不二は、綺麗に笑いかけてくる。ほんとは、本当に本当は、それだけで、十分なんだ。



敗 ・ ワ ン サ イ ド ・ ゲ ー ム


「英二、機嫌悪いね」


不二は上目で俺を見る。動揺するのは言い当てられたからじゃないことを知ってほしい。


「別に、悪くな」
「くないよね」


確信を自覚してるから、断定的に笑ってる。こうゆうの、ずるいと何度も思うけど、愛は盲目で。どうであっても、やっぱり愛しいという気持ちは相変わらずで。


「どうしたの」


小憎たらしく覗き込む甘い顔色も、白い首筋も、軽やかに揺れる透ける茶色も―――
色付く君の、全てに参る。 何も答えない俺の様子に気付いて、


「ほんとに英二は分かりやすいなあ」


不二は嬉しそうに笑う。こういう時ほど、不二は殊更笑顔をつくる。そしてそのつど、形のいい唇が小さく開いては、惑わすんだ。


「僕、英二のことなら何でも知ってるよ」


ほんとに、参る。降参だよ。閉口する。弱った。心が奪われた。本当にもう、許してよ、惨めなまでに溺れてるよ―――。


「ね、英二」


その笑顔に投影されているもの。否応なく突きつけられるもの。それでも1番好きな顔。君の微笑んだ顔。俺に向けるその顔。ああ、もうほんと、どうしたらいいか分からない。だけど盲目なんだ。見えないくせに見えてるんだ。

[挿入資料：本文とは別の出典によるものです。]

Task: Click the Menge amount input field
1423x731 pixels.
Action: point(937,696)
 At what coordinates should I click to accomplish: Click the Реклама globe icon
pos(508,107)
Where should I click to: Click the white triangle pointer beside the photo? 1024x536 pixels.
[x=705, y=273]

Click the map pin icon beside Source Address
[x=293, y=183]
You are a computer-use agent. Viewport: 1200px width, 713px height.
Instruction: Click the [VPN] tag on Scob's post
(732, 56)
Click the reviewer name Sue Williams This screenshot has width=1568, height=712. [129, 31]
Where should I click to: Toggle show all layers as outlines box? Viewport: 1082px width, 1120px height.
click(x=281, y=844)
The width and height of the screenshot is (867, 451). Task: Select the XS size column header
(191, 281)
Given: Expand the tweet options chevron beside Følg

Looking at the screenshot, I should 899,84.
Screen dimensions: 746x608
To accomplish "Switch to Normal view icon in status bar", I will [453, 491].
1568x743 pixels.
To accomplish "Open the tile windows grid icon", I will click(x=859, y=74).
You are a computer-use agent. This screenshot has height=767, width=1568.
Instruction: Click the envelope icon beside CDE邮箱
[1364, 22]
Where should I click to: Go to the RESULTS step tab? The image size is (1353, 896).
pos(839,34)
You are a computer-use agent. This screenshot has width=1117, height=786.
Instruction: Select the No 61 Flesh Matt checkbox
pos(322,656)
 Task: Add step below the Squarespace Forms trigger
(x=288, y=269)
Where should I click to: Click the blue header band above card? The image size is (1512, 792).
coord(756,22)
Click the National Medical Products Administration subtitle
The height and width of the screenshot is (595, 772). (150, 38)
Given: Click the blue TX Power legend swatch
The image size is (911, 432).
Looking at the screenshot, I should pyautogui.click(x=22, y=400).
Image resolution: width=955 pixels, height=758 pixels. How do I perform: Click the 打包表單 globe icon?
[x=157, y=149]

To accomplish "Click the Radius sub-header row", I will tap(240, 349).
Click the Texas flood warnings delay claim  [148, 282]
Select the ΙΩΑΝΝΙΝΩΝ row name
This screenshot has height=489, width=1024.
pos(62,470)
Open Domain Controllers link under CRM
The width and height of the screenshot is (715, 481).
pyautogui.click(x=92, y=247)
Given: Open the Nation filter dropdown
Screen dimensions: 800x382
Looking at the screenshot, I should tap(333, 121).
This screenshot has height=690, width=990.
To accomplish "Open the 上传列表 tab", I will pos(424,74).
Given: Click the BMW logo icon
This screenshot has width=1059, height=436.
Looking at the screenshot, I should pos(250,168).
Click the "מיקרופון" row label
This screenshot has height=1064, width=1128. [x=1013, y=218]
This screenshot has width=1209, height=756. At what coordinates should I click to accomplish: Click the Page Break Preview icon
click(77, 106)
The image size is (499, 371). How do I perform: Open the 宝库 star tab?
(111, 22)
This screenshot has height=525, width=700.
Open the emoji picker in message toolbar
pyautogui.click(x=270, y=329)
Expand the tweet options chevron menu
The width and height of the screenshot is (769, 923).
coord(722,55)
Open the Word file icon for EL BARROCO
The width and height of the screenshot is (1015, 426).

だから頼むよ、気付いてよ、気付いてよ、ちゃんとちゃんと解ってよ、
君が本当に好きなんだよ―――。

そう、言わせない不二。そう、言えない俺。


縮まらない距離、をどこからともなく感じて、
空を切る手、の中にはやっぱり何も残らなくて、
もがく水中、のなんて深く情けなく苦しいこと。


「だから僕は、英二のことが好きだよ」


虚しく響く言の葉は、君に似てとても綺麗だった。